══ DATA EXCERPTS ══
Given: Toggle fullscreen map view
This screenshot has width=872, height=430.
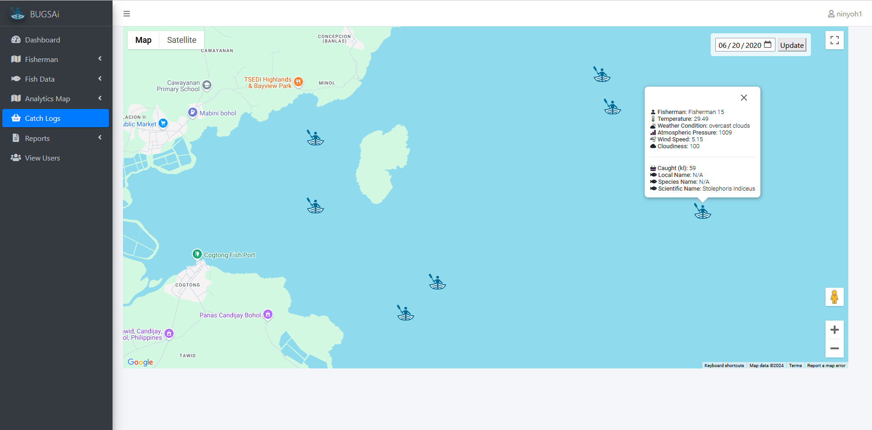Looking at the screenshot, I should (x=834, y=40).
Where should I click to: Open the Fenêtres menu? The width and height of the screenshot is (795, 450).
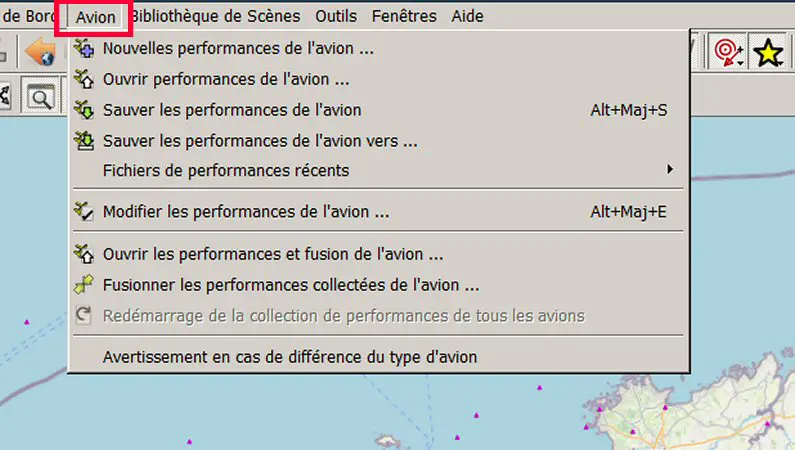[x=403, y=16]
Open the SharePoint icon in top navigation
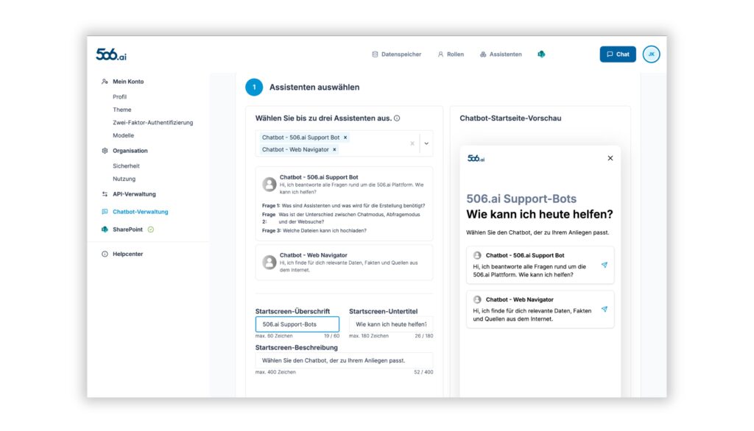This screenshot has width=754, height=431. point(541,54)
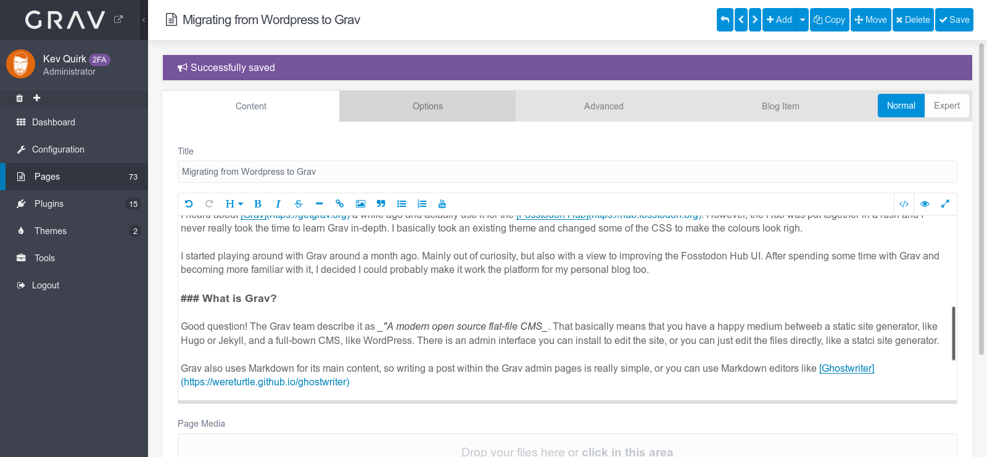The width and height of the screenshot is (987, 457).
Task: Add a blockquote with the quote icon
Action: tap(381, 204)
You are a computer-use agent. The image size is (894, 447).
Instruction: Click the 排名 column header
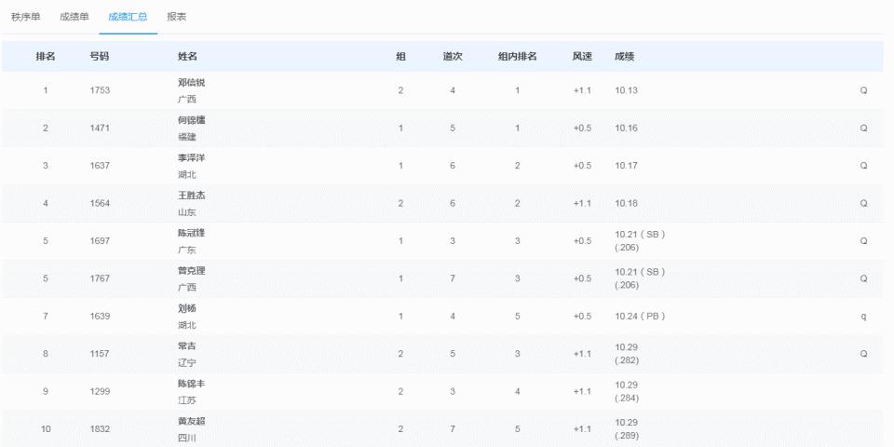pos(46,57)
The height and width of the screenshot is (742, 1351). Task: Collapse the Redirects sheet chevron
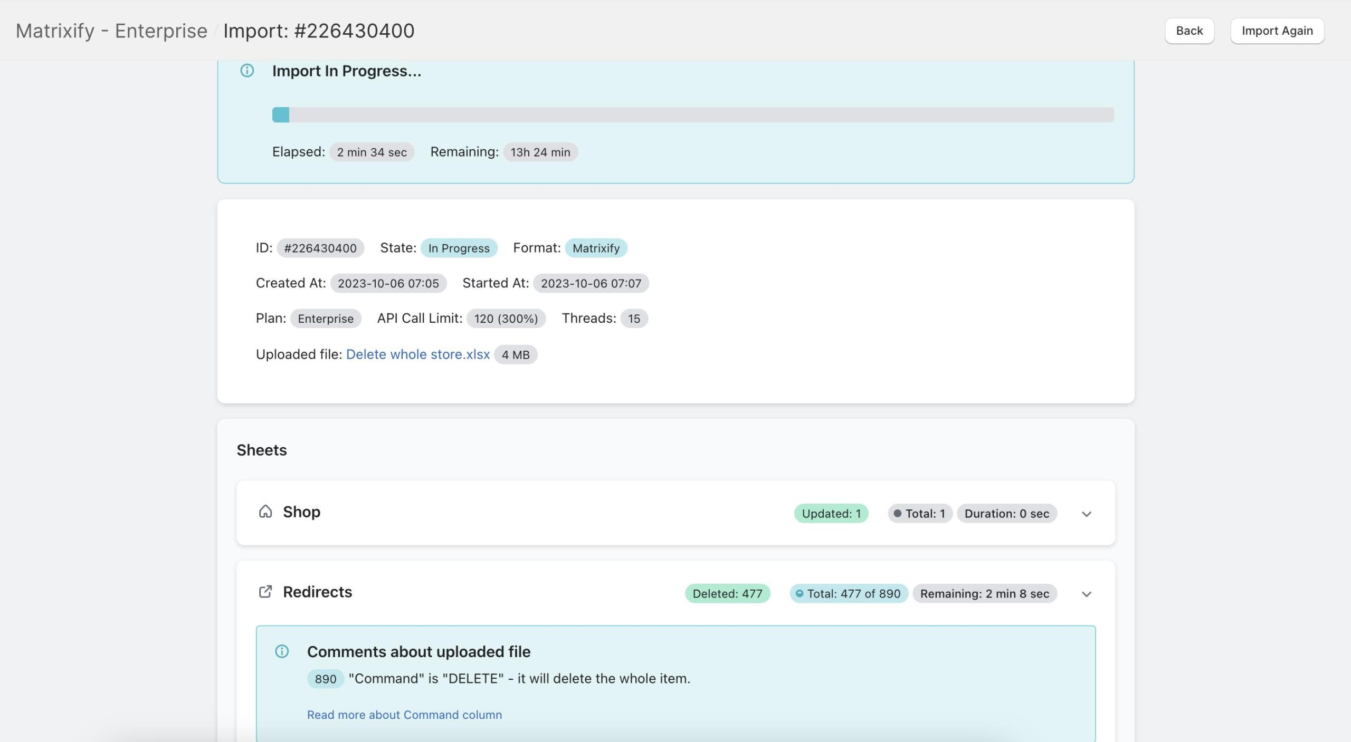pos(1086,594)
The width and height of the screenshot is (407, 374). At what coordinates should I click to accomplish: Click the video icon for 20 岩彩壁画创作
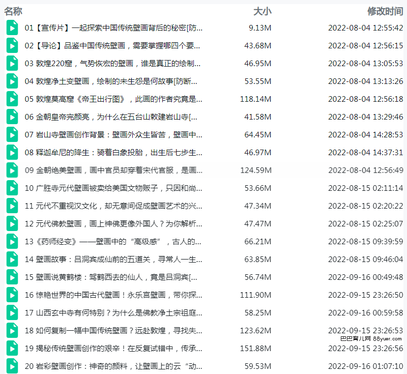[12, 365]
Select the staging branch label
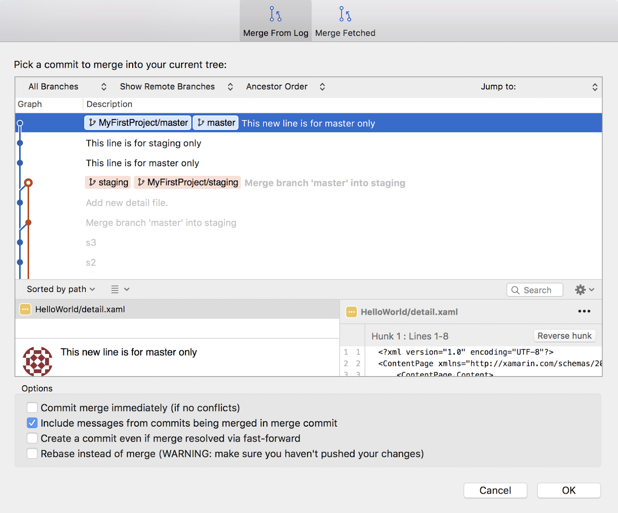This screenshot has width=618, height=513. [108, 182]
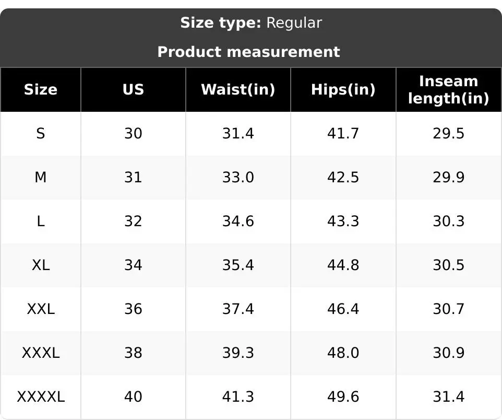Select the S size row label
502x420 pixels.
41,134
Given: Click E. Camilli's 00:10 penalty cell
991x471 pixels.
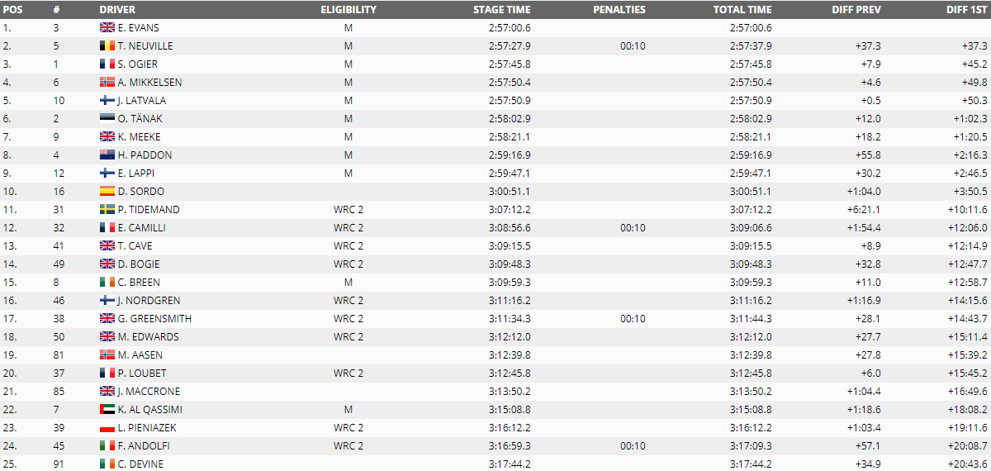Looking at the screenshot, I should (633, 227).
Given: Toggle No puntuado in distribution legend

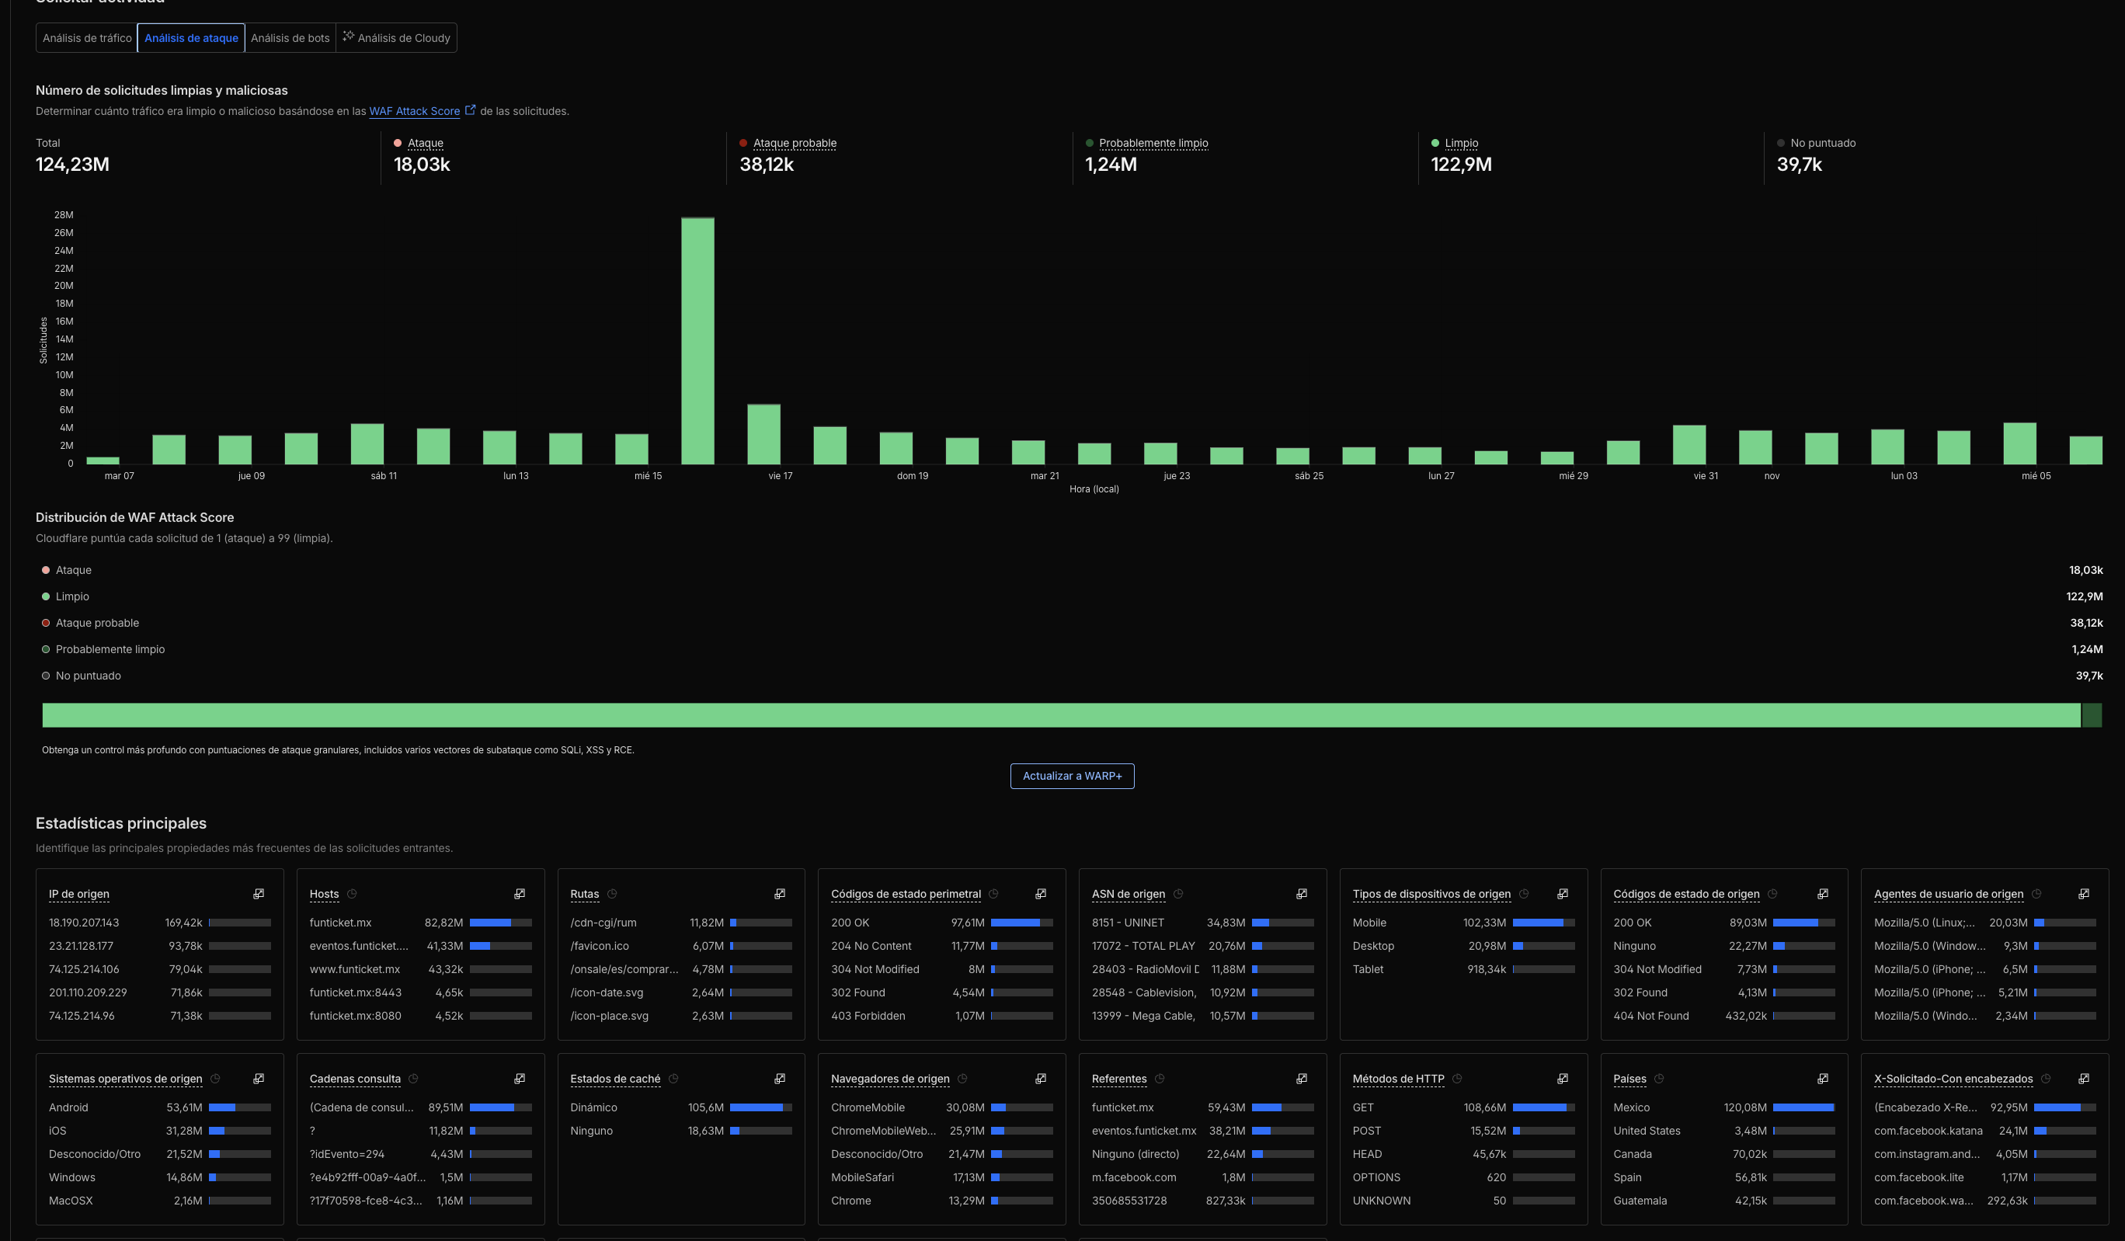Looking at the screenshot, I should (88, 675).
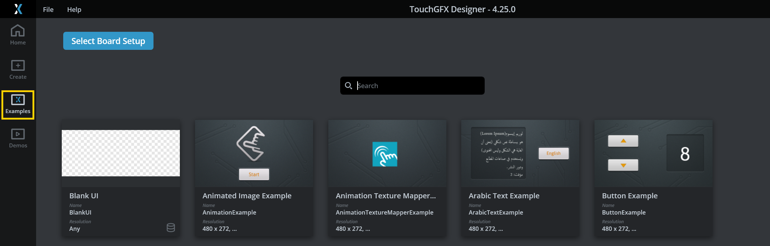Select the Arabic Text Example card title
Image resolution: width=770 pixels, height=246 pixels.
(x=504, y=196)
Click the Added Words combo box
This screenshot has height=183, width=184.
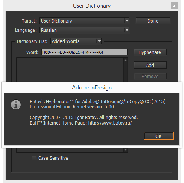point(76,41)
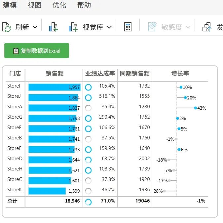The width and height of the screenshot is (223, 223).
Task: Open the 视图 menu tab
Action: (35, 5)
═══
**STATED EXERCISE**
Reproduce the listing verbatim from its first line through the line containing "Action: tap(381, 204)", including that line, and omit the pictures.

**OUTPUT OF THE EXERCISE**
Given: Toggle fullscreen map view
This screenshot has width=872, height=430.
Looking at the screenshot, I should (x=834, y=40).
Where should I click to: Open the Fenêtres menu? The width and height of the screenshot is (795, 450).
[x=403, y=16]
Open the SharePoint icon in top navigation
This screenshot has width=754, height=431. point(541,54)
The width and height of the screenshot is (987, 457).
Task: Add a blockquote with the quote icon
Action: tap(381, 204)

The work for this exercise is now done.